Passage retenu
Par : Amin zaoui
Écrivain
J’aime ma ville. Mais cette belle ville que j’aime n’existe que dans ma tête, dans la nostalgie, dans quelques écrits, dans quelques cartes postales ou dans quelques séquences d’anciens films. Chimères. Cette ville debout dans la réalité sèche, en face de moi, avec ses rues, ses ruelles, ses places publiques, ses trottoirs et ses habitants harassés, n’a aucune ressemblance avec celle installée dans ma tête ou dans d’anciens supports intellectuels et artistiques.
Nos villes, toutes nos villes, sans exception aucune, sont tristes. Fanées. Fades. Elles sont vides, sans âme et sans charme. Il leur manque le souffle de la vie. Et je suis triste, moi aussi !
En vieillissant, les belles villes, comme le vin, se bonifient. Comme le bon vin, les belles villes ne prennent pas de rides. Centenaires, elles sont séduisantes et appétissantes. Dans d’autres contrées, sous d’autres cieux de Dieu, vieilles, les villes deviennent plus belles ; mais les nôtres vieillissent non pas comme le vin bonifié, mais comme des chaussettes trouées ! Et je suis abattu.
Fatiguées par la négligence des hommes et des femmes, l’une après l’autre, nos villes se suicident. Se jettent dans le vide, dans l’oubli. Le vieillissement des villes est un âge poétique, un âge de secrets dorés, quand les habitants respectent la mémoire des murs et les ombres des murs, les trottoirs et les places publiques, les portes et les balcons, les escaliers et les plages, le soleil et la mer. Toutes les villes — je parle des nôtres, celles descendant de l’époque coloniale, les centenaires et les antiques, celles construites à la hâte pendant soixante ans d’indépendance – sont mordues par un vieillissement ravageur. Elles sont sales, anarchiques et hybrides. Les villages envahissent les villes sur le dos des mules et avec leurs cheptels. Les villes aveugles envahissent les villages avec leurs baguettes de pain, leurs sachets de lait et leurs plateaux d’œufs ! Les sachets en plastique, de toutes les couleurs et de toutes les formes, couronnent ce qu’il reste des arbres ! Les arbres sont de moins en moins nombreux.

Consigne 1
Reproduisez à l'identique toute la liste ci-dessous, sans y inclure les images.
La chronique ci-dessus et la liste ci-dessous proviennent de sources distinctes.

Liste des données
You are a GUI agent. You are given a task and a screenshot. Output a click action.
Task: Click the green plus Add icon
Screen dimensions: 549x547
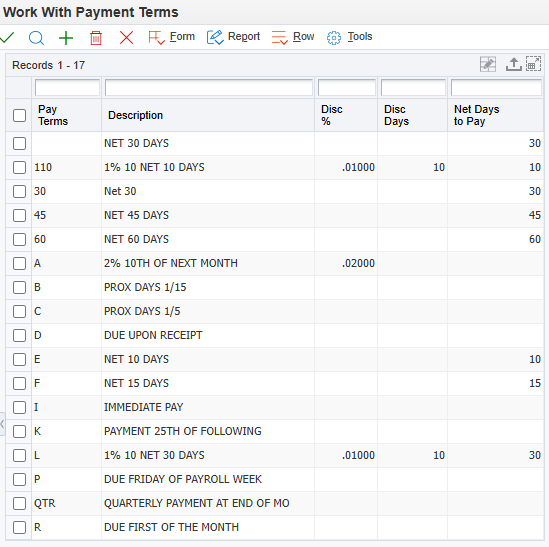[66, 38]
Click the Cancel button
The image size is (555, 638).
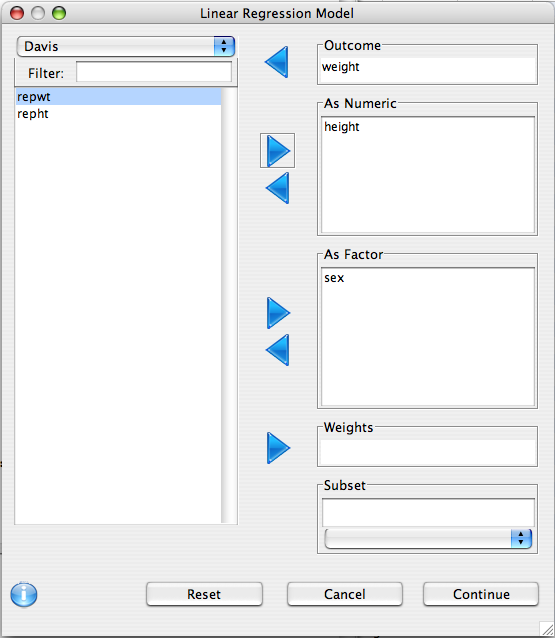(345, 594)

Consigne 2
Recopiez fidèlement un extrait de la chronique sur nos villes : commencez aux mots « Nos villes, toutes » et arrêtez-vous après « moi aussi ! ».

Réponse finale 1
You are a GUI agent. You are given a task and a screenshot. Output a click action.
Task: Click the green plus Add icon
Screen dimensions: 549x547
[66, 38]
Click the Cancel button
The image size is (555, 638).
(345, 594)

Réponse finale 2
Nos villes, toutes nos villes, sans exception aucune, sont tristes. Fanées. Fades. Elles sont vides, sans âme et sans charme. Il leur manque le souffle de la vie. Et je suis triste, moi aussi !